“Three things tell a man: his eyes, his friends and his favorite quotes.”
Rene Descartes (French Mathematician)
Date of Birth:
March 31, 1596
Date of Death:
February 11, 1650
René Descartes , also known as Renatus Cartesius , was a highly influential French philosopher, mathematician, scientist, and writer. He has been dubbed the "Father of Modern Philosophy," and much of subsequent Western philosophy is a response to his writings, which continue to be studied closely. His influence in mathematics is also apparent, the Cartesian coordinate system that is used in plane geometry and algebra being named for him, and he was one of the key figures in the Scientific Revolution.

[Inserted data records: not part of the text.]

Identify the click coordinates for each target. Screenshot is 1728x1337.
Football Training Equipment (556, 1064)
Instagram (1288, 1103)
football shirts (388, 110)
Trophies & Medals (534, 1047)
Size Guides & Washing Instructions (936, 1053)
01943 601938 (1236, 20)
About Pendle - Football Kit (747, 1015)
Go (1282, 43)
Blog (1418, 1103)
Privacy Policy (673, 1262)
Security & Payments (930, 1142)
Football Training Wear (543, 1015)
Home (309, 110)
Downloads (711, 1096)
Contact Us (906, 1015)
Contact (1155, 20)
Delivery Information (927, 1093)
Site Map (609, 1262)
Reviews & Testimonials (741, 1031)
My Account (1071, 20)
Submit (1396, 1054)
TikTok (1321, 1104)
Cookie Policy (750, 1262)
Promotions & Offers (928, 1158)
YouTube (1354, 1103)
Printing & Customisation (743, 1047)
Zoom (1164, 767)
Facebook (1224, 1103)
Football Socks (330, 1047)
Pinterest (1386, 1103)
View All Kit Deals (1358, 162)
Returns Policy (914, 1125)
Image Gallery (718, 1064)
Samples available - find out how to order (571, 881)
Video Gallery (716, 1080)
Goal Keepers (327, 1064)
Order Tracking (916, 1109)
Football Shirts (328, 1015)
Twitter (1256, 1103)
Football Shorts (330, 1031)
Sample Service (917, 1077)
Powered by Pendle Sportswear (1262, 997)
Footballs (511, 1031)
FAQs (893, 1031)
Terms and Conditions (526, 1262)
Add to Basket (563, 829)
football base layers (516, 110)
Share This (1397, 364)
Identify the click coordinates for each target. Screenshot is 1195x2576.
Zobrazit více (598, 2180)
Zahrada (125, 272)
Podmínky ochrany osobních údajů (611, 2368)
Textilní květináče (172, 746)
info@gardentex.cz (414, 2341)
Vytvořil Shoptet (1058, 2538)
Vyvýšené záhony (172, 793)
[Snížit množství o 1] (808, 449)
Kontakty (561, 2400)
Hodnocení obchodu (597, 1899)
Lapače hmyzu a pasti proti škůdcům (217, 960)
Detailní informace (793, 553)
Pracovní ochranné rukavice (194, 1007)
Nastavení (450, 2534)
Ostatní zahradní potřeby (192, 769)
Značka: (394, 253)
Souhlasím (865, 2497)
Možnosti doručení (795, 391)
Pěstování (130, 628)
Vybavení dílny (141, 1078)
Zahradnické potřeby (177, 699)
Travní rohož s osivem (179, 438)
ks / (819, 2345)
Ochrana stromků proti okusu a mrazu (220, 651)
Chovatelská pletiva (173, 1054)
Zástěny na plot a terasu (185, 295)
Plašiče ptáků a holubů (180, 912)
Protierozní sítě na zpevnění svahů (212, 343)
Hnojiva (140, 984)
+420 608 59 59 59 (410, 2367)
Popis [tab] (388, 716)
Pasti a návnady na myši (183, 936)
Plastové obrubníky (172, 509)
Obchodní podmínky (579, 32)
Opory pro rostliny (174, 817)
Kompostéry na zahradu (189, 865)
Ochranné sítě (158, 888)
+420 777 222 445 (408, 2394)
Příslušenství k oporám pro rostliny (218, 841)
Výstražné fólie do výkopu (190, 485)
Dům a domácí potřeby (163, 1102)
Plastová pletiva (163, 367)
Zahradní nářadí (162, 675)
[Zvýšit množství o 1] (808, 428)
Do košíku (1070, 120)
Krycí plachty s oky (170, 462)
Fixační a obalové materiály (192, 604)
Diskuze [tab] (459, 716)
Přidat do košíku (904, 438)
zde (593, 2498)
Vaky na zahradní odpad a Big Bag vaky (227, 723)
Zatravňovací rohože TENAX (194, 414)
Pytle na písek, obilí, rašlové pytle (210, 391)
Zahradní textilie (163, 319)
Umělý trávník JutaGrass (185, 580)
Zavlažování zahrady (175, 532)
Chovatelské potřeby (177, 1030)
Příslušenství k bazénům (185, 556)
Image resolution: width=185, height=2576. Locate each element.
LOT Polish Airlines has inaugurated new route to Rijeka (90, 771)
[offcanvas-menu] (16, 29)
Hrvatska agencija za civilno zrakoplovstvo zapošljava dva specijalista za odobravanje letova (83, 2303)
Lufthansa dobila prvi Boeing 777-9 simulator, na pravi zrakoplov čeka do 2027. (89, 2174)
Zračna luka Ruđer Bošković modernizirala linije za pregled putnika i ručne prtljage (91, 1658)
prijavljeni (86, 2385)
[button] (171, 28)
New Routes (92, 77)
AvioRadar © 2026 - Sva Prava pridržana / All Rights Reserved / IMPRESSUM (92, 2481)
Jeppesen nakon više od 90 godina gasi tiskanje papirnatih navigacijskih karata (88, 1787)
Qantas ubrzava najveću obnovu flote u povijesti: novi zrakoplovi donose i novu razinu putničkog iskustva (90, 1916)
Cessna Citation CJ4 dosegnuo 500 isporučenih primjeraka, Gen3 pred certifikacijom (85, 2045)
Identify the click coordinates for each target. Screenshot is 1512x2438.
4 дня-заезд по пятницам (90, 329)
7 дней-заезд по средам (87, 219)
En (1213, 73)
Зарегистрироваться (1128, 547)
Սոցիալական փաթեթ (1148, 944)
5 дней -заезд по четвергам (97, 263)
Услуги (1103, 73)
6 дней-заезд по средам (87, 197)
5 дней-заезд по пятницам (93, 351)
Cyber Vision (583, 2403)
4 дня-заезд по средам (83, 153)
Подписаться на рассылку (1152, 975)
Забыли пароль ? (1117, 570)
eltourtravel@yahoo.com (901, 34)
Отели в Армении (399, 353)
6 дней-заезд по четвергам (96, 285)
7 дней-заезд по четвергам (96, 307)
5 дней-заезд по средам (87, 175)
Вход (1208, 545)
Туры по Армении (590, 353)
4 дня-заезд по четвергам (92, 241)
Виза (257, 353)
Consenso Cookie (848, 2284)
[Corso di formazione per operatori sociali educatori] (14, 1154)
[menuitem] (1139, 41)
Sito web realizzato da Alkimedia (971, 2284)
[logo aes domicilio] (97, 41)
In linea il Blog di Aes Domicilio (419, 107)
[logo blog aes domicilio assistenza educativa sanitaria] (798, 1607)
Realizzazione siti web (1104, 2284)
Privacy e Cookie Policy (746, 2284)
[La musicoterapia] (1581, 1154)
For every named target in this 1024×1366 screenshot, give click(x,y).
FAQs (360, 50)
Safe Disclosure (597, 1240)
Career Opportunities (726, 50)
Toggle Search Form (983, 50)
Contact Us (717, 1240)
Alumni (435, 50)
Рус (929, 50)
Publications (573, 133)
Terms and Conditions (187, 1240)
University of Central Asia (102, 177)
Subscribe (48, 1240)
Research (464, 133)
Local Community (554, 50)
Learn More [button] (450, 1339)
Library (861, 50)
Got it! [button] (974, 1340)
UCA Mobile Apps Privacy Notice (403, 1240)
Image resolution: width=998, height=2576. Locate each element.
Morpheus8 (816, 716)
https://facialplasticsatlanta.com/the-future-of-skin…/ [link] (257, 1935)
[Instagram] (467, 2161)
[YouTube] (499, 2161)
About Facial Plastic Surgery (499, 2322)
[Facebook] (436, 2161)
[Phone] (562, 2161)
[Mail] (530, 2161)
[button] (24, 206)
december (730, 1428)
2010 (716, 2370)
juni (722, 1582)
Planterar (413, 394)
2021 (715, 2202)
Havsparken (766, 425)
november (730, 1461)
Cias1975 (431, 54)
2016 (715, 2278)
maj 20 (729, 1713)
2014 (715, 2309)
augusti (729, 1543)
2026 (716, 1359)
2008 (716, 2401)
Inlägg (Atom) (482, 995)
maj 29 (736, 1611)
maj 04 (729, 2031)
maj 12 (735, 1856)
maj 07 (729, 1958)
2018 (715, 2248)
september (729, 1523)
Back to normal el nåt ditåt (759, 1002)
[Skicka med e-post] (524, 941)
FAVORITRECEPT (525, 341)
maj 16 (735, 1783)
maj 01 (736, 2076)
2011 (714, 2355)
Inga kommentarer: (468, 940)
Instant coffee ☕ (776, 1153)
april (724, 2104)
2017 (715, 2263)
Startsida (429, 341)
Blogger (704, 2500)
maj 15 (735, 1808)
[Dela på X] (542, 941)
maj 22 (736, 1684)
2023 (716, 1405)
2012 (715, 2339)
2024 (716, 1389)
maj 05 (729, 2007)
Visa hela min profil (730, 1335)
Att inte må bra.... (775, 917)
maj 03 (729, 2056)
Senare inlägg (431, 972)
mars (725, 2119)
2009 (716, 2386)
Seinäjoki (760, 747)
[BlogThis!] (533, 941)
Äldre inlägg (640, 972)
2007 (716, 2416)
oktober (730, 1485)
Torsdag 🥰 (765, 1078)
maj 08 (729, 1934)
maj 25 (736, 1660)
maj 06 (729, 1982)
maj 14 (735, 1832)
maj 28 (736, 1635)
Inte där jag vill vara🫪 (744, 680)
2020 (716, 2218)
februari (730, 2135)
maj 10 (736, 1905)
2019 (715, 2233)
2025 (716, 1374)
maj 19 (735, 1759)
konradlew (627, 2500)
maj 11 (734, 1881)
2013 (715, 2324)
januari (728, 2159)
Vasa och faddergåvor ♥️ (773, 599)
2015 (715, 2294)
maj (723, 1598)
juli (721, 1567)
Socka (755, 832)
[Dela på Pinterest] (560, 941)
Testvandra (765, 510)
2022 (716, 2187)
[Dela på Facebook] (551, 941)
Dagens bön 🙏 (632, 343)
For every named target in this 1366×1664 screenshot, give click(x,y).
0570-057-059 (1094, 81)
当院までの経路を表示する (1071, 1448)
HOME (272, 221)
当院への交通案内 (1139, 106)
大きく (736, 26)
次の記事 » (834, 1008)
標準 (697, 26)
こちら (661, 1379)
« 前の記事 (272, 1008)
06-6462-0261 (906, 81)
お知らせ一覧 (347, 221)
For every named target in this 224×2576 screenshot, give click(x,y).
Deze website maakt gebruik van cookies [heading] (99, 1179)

Descartes frequently sets his views apart from those of his predecessors. In the opening section of the Passions of the Soul, a treatise on the Early Modern version of what are now commonly called emotions, he goes so far as to assert that he will write on his topic "as if no one had written on these matters before". Many elements of his philosophy have precedents in late Aristotelianism, the revived Stoicism of the 16th century, or in earlier philosophers like St. Augustine. In his natural philosophy, he differs from the Schools on two major points: First, he rejects the analysis of corporeal substance into matter and form; second, he rejects any appeal to ends — divine or natural — in explaining natural phenomena. In his theology, he insists on the absolute freedom of God’s act of creation.